Returns a table containing POS tags computed on the given tokens (which must be from coming the Tokenizer module).

Chunking

SENNA's chunking (shallow parsing) module.

senna.CHK([hashtype])

Creates a chunking analyzer. The optional hashtype argument indicates the format of the generated tags. By default it will be IOBES. Other options are IOB or BRK (for bracketing tags).

CHK:forward(tokens, pos_tags)

Returns a table containing chunking tags, computed on the given tokens (which must be coming from the Tokenizer module) and POS tags (which must be coming from the POS module).

Name Entity Recognition

SENNA's name entity recognition (NER) module.

senna.NER([hashtype])

Creates a NER analyzer. The optional hashtype argument indicates the format of the generated tags. By default it will be IOBES. Other options are IOB or BRK (for bracketing tags).

NER:forward(tokens)

Returns a table containing NER tags, computed on the given tokens (which must be coming from the Tokenizer module).

Semantic Role Labeling

SENNA's semantic role labeling (SRL) module.

senna.SRL([hashtype],[verbtype])

Creates a SRL analyzer. The optional hashtype argument indicates the format of the generated tags. By default it will be IOBES. Other options are IOB or BRK (for bracketing tags).

The optional verbtype indicates how verbs should be found. Default is VBS, SENNA's custom way of finding verbs. One can also use verbs from POS with POS or user provided verbs with USR.

SRL:forward(tokens, pos_labels[, usr_verb_labels])

Returns a table containing a table of SRL tags, computed on the given tokens (which must be coming from the Tokenizer module) and POS tags (which must be coming from the POS module).

Each table in the table corresponds to a particular detected/provided verb and contains tags for each word in the sentence.

The returned table also contains a verb field, which is a table of booleans. A boolean at true means the word was considered as a verb.

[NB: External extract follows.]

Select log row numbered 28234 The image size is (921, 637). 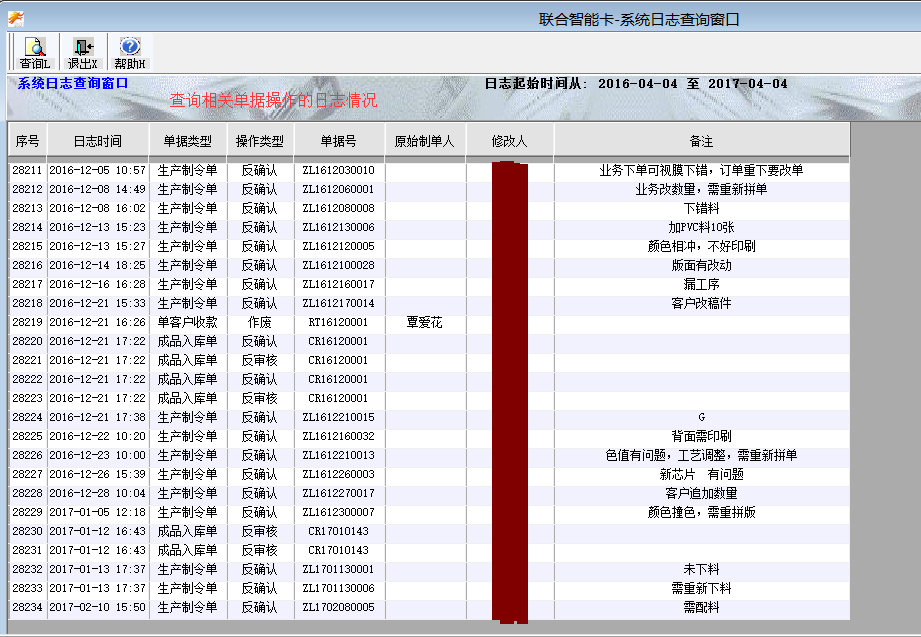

If USR was passed as verbtype during creation of the module, the user must also provide a list of words considered as verbs in usr_verb_labels. The list must be a list of booleans, of the size of the number of tokens in the sentence. A boolean at true means the corresponding word will be considered as a verb.

Additional available functions

senna.verbose(flag)

Set SENNA's verbose mode to flag (true or false).